TAREA ESCRITA:
Señala todas las líneas de los datos de abajo que contengan la palabra "than" y cópialas completas.

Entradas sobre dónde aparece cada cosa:

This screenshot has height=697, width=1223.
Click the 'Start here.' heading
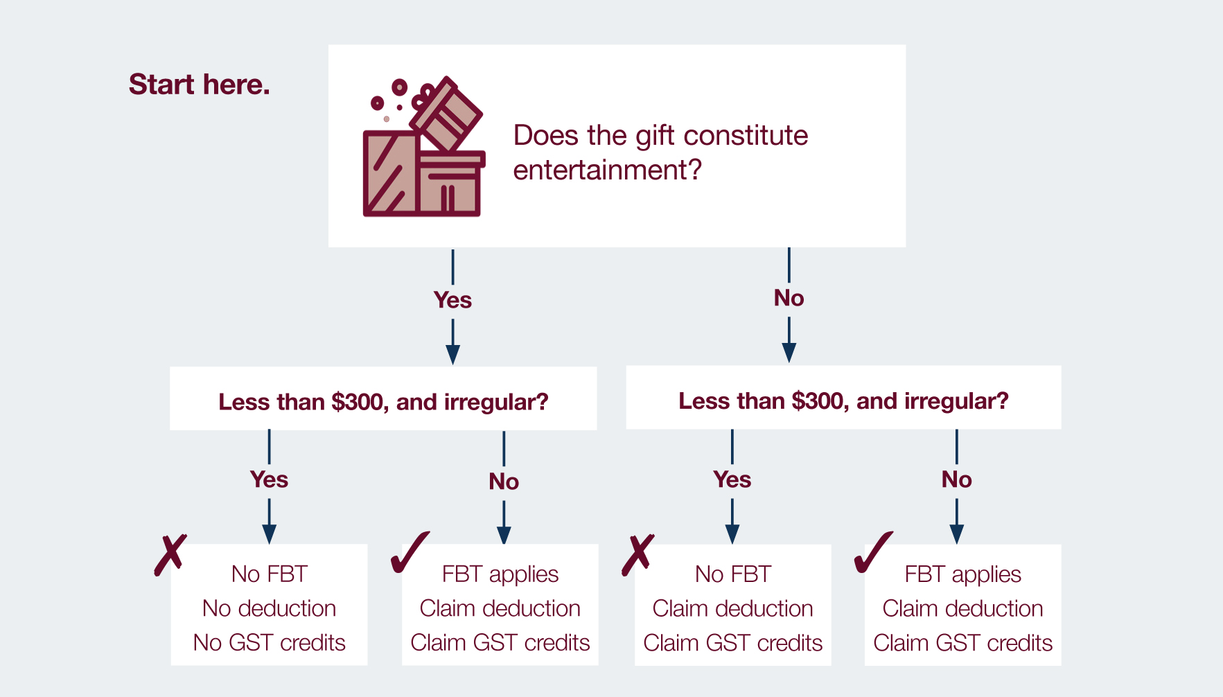(200, 85)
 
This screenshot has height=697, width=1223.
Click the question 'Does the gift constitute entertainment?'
(660, 152)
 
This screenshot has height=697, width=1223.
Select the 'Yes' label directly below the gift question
(452, 300)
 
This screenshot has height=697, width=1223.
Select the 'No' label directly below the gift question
(789, 298)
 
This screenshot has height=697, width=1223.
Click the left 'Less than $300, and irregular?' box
(383, 398)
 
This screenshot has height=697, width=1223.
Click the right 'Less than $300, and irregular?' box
(843, 397)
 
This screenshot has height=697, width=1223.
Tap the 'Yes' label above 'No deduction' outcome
(269, 479)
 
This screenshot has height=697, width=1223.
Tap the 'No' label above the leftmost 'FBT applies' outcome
(504, 482)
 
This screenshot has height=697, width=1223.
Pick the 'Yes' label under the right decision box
(732, 479)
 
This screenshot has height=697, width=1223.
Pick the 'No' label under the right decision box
(956, 479)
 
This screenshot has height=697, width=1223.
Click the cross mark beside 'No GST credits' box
(170, 555)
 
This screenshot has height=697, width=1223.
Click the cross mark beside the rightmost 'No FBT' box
(637, 555)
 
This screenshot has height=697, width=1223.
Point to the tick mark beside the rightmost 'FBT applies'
(872, 553)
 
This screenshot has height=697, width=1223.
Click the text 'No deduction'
(269, 608)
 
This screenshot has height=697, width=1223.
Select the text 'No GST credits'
(269, 643)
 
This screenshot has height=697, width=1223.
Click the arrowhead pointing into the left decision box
(452, 355)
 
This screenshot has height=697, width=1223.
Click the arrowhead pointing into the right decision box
(789, 353)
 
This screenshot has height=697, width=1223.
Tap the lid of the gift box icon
(446, 114)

RESULTADO FINAL:
Click the left 'Less than $300, and irregular?' box
Click the right 'Less than $300, and irregular?' box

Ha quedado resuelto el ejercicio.